Crude oil typically contains significant quantities of organic sulfur compounds that, without sulfur removal, would end up in the resulting fuel products. If these fuels were burned, significant quantities of SO2 would be released into the atmosphere. Environmental regulations have been put in place to reduce these SO2 emissions, thus requiring refiners to remove the sulfur.

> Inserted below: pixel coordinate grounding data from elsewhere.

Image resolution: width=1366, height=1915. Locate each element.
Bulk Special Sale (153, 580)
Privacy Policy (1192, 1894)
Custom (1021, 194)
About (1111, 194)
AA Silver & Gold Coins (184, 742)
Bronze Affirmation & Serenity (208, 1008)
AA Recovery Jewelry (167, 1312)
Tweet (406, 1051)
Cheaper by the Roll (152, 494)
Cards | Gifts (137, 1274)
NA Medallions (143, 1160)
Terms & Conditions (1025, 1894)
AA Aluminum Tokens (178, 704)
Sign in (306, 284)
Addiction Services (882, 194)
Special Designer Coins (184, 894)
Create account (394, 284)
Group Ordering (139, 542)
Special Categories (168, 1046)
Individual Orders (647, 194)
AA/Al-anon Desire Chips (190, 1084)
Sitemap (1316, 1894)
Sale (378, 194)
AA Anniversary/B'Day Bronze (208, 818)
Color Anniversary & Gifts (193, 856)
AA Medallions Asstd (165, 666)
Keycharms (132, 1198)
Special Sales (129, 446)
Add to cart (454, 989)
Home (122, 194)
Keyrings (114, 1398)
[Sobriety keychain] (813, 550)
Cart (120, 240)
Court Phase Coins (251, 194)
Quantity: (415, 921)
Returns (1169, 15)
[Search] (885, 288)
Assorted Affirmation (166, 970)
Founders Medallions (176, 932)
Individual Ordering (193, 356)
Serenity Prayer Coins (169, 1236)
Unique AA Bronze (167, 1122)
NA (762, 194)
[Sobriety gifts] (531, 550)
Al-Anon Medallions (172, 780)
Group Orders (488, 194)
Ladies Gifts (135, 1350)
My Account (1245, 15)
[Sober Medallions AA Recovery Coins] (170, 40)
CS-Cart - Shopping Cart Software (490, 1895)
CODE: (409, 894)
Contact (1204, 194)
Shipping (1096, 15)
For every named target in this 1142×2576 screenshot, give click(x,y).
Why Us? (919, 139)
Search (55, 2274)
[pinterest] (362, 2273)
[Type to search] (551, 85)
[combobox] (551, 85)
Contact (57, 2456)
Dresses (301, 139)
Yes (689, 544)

The major refinery process units involved in sulfur removal are hydro-desulfurization (HDS) and Sour Water Stripping (SWS). These units produce acid gas streams that cannot be vented to the atmosphere because their H2S content is dangerously high. Therefore, refineries include at least one, and often multiple, Sulfur Recovery Units (SRU) to convert the H2S in these acid gas streams to elemental sulfur.
The main objective of this post is to describe the process controls for a typical Sulfur Recovery Unit.
The HDS process is used in many refineries to remove organic sulfur and nitrogen compounds from various process streams, such as reformer feed, kerosene, diesel, FCCU gasoil feed, and gasoline blending components. Hydrogen is combined with the feed and preheated by exchange with reactor effluent and by a fired heater. The vaporized mixture is charged to a reactor in which the organic sulfur and nitrogen compounds are converted to H2S and NH3 in the presence of a catalyst. The following reaction illustrates the conversion of methyl mercaptan, which is one of the simpler organic sulfur compounds:
CH3SH + H2 → CH4 + H2S (1)
The reactor effluent preheats the feed and is further cooled before entering a separator. The separator liquid is pumped to the product stripper. The separator gas stream becomes recycle gas containing H2S and hydrogen. The H2S is removed via absorption in a circulating amine stream followed by a stripper, where the H2S is released from the amine solution. The stripper offgas, which is commonly called amine acid gas (AAG), is primarily H2S and water vapor. The AAG is sent to the SRU to recover the sulfur.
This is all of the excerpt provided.